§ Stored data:
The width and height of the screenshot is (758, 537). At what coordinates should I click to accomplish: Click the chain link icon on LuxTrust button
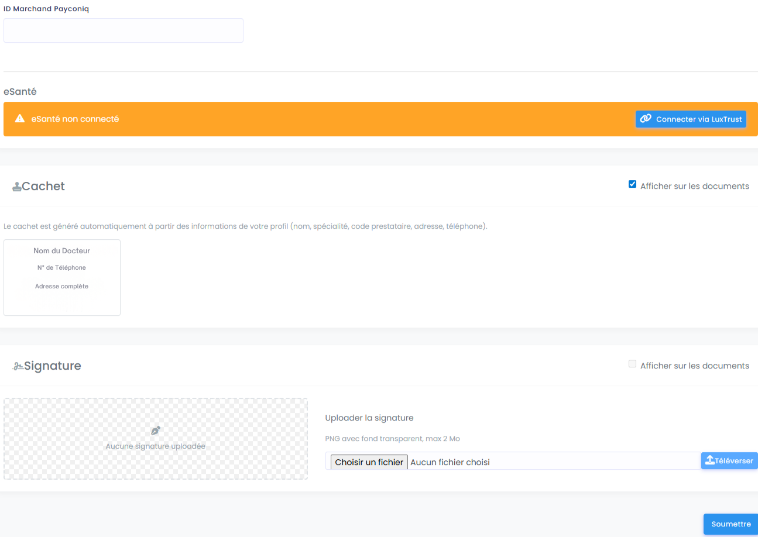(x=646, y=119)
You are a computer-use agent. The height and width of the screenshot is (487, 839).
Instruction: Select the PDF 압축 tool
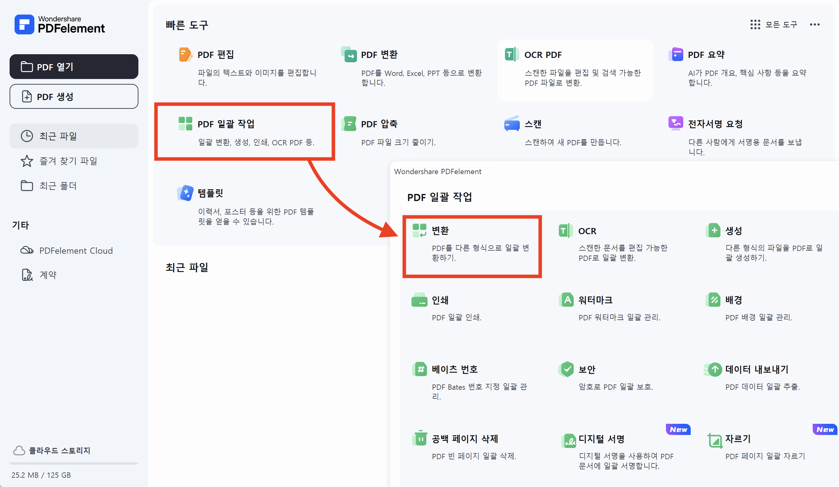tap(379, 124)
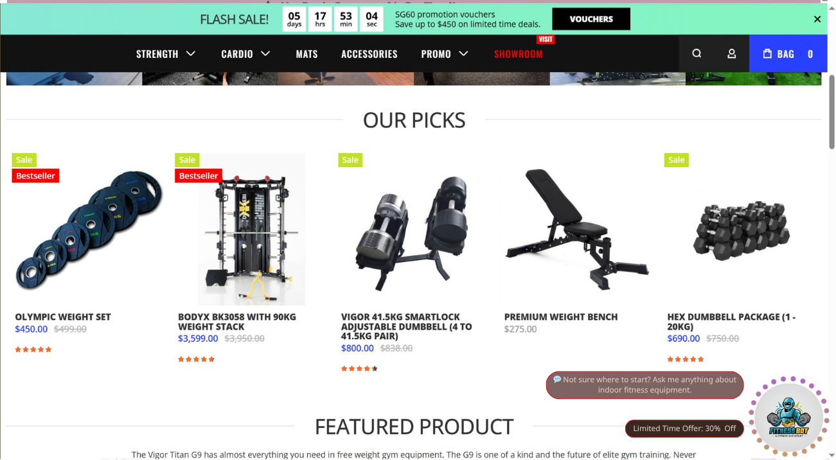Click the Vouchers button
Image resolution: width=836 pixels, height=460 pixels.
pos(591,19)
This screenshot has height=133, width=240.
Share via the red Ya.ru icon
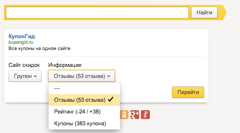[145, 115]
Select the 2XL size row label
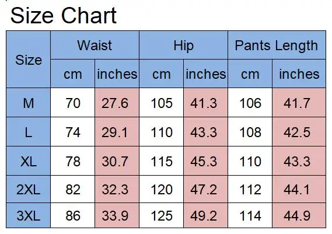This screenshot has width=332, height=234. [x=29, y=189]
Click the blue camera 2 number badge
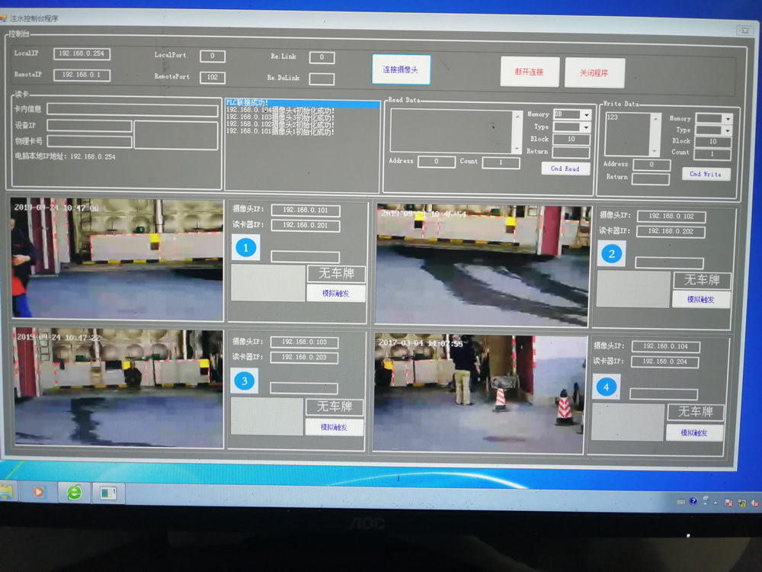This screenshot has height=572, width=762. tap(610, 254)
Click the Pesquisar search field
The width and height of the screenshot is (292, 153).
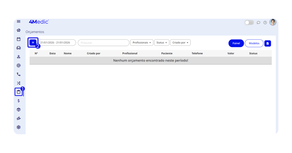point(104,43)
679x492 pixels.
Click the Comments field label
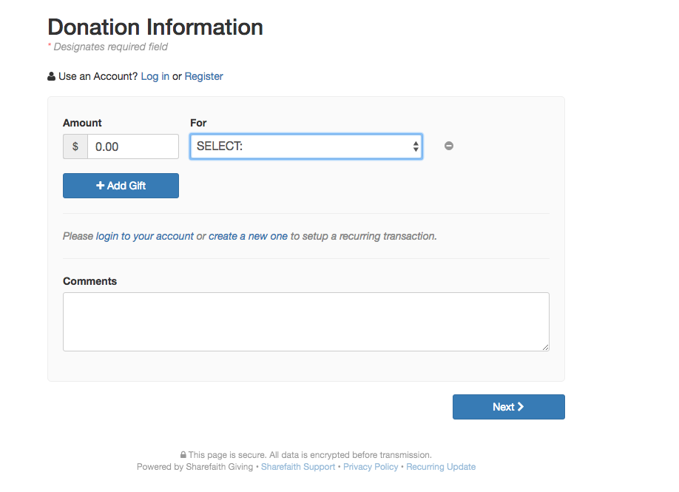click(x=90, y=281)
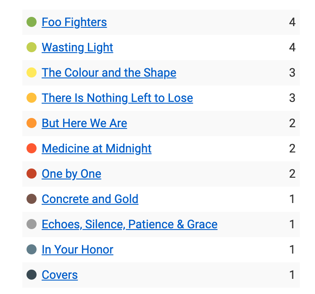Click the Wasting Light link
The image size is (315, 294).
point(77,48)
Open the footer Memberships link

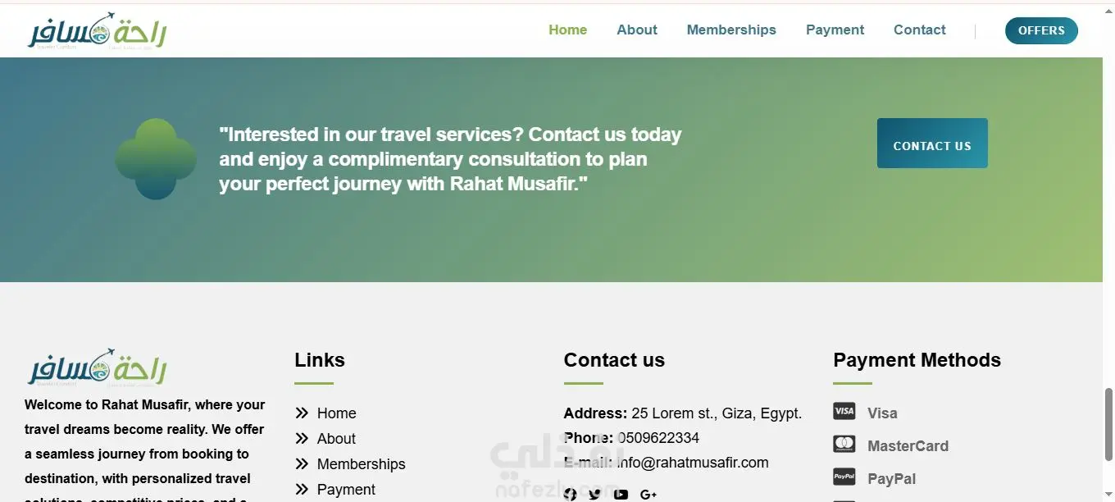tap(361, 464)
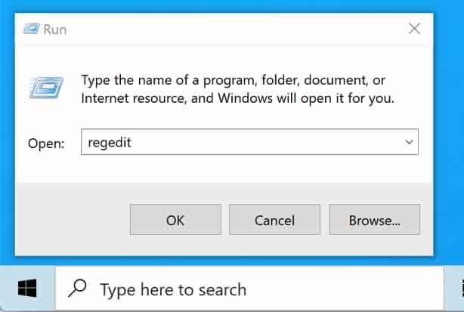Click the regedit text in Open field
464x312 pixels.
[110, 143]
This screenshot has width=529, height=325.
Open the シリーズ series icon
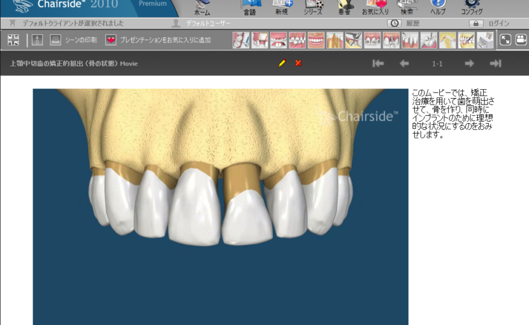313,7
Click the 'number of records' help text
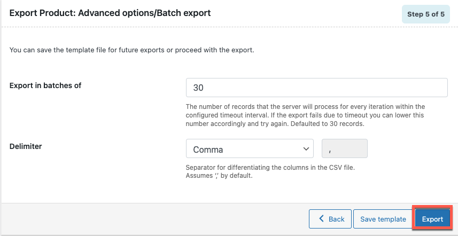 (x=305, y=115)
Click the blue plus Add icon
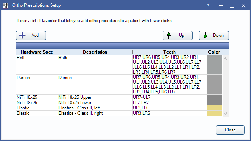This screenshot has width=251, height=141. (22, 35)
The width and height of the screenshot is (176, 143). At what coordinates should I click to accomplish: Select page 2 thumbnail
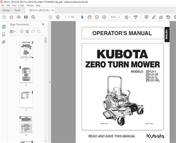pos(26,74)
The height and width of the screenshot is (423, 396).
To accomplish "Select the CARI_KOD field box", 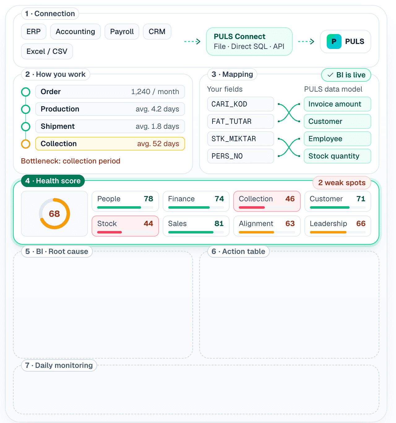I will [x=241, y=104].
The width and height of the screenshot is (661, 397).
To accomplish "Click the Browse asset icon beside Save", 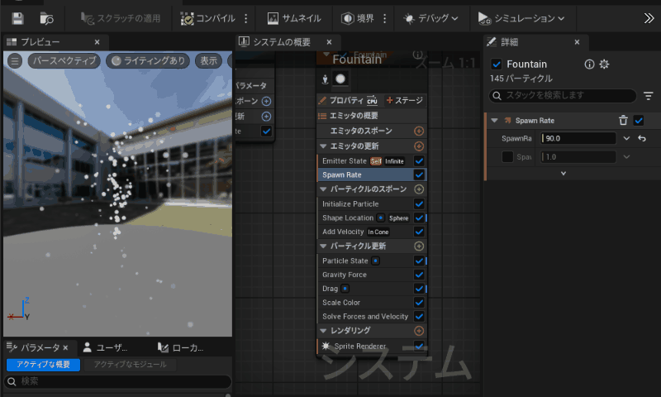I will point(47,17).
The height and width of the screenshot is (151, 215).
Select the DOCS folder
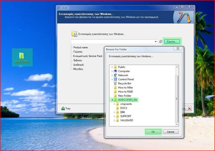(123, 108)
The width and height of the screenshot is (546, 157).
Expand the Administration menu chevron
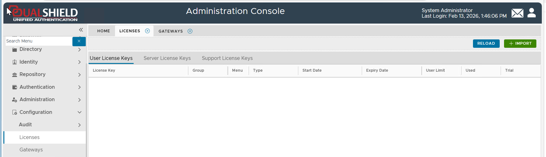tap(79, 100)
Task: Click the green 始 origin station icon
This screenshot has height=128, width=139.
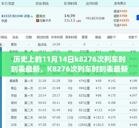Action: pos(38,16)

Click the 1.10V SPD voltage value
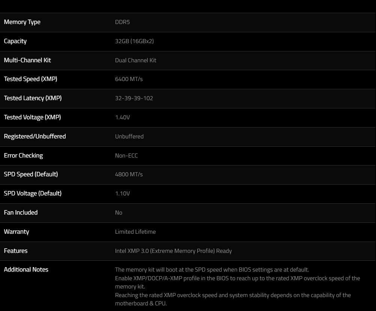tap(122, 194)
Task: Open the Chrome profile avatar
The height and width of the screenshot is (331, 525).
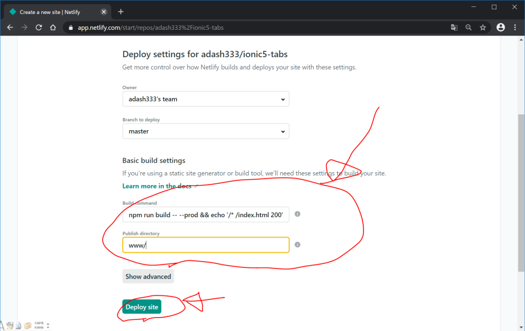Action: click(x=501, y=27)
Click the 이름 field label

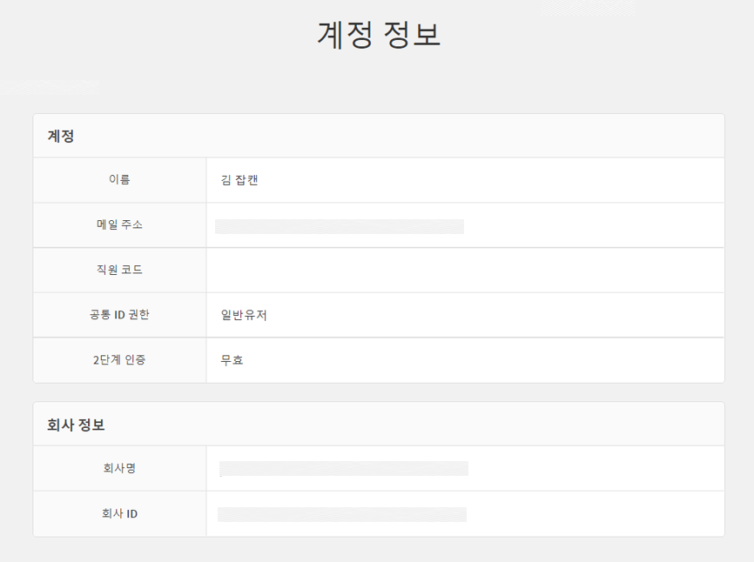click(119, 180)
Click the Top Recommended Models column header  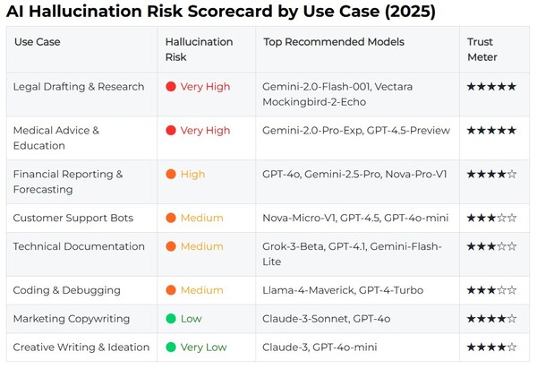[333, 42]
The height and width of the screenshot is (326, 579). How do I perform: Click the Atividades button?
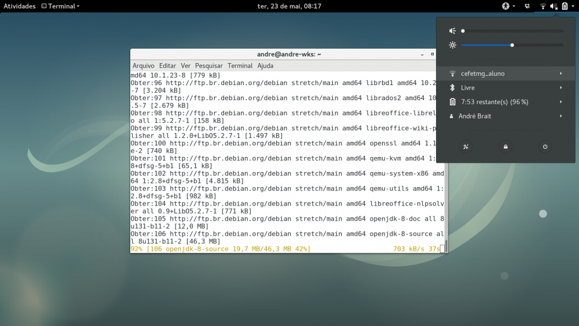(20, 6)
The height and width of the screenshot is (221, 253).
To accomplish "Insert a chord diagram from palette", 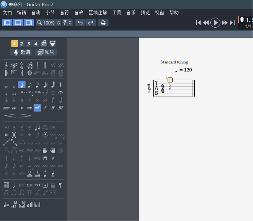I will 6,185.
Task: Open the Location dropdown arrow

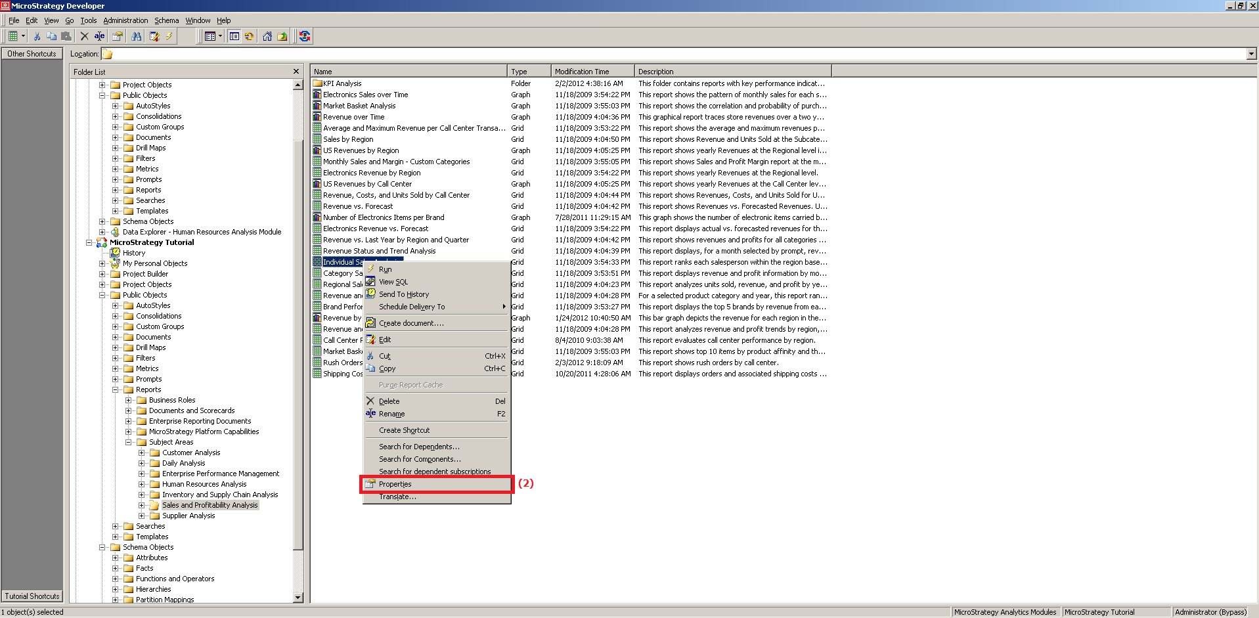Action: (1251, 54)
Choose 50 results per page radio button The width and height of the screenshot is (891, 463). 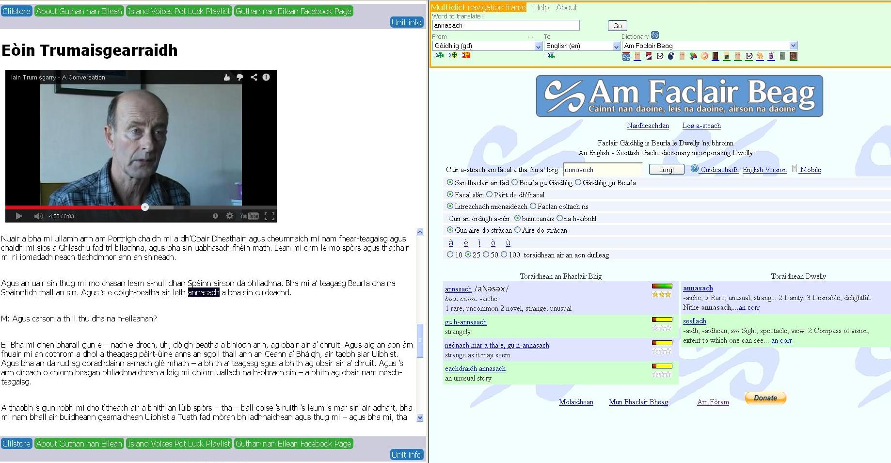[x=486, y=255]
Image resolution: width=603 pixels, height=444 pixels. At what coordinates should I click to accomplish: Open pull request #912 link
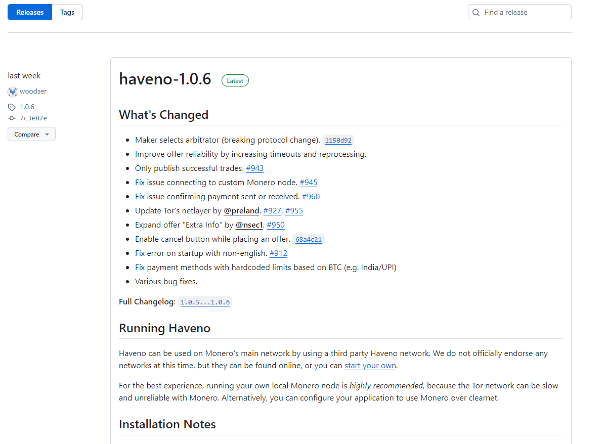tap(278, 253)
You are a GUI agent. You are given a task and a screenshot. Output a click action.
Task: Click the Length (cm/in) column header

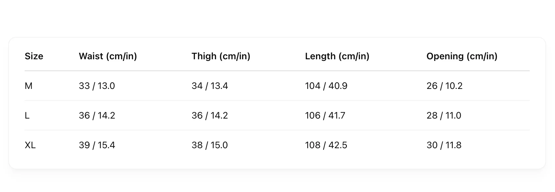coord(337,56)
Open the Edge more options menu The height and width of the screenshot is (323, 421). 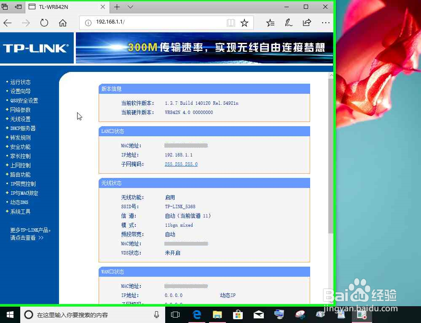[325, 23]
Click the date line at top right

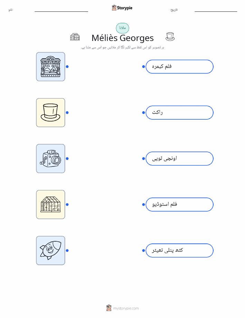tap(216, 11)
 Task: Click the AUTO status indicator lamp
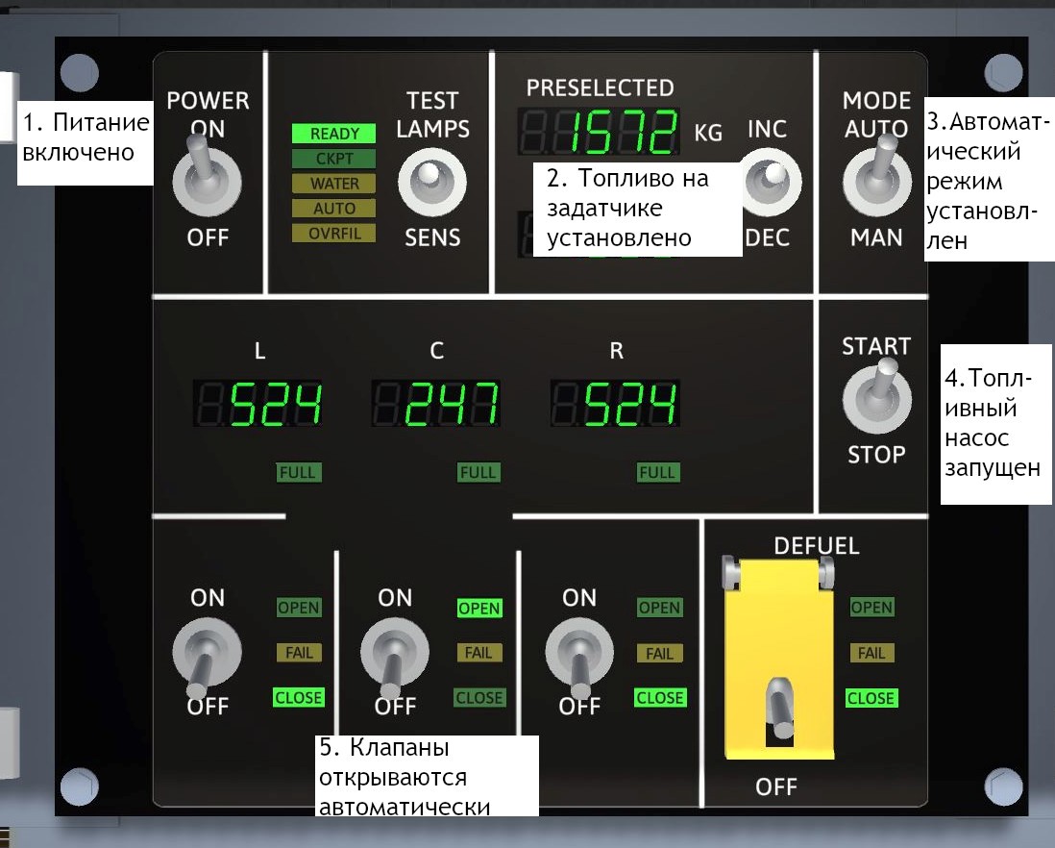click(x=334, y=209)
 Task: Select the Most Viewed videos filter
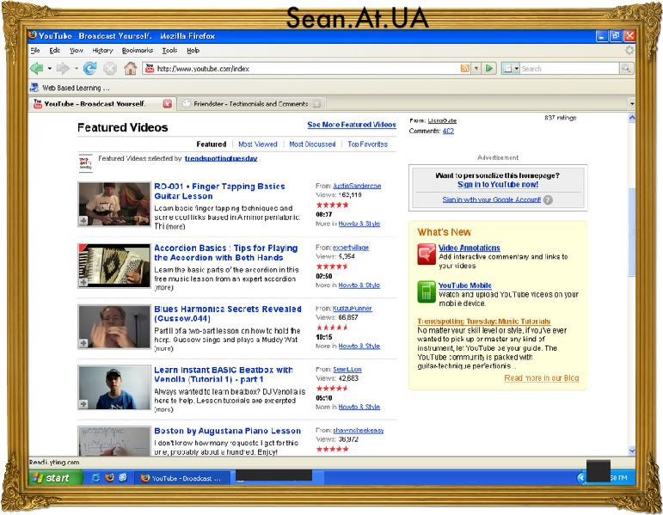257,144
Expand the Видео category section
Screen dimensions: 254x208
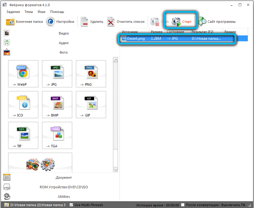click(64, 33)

§ Problem: Look through the records and copy down every line that holds "agent".

§ Exercise solution:
You are a computer-use agent. The height and width of the screenshot is (487, 839).
You are a GUI agent. You are given a task and a screenshot. Output a click action.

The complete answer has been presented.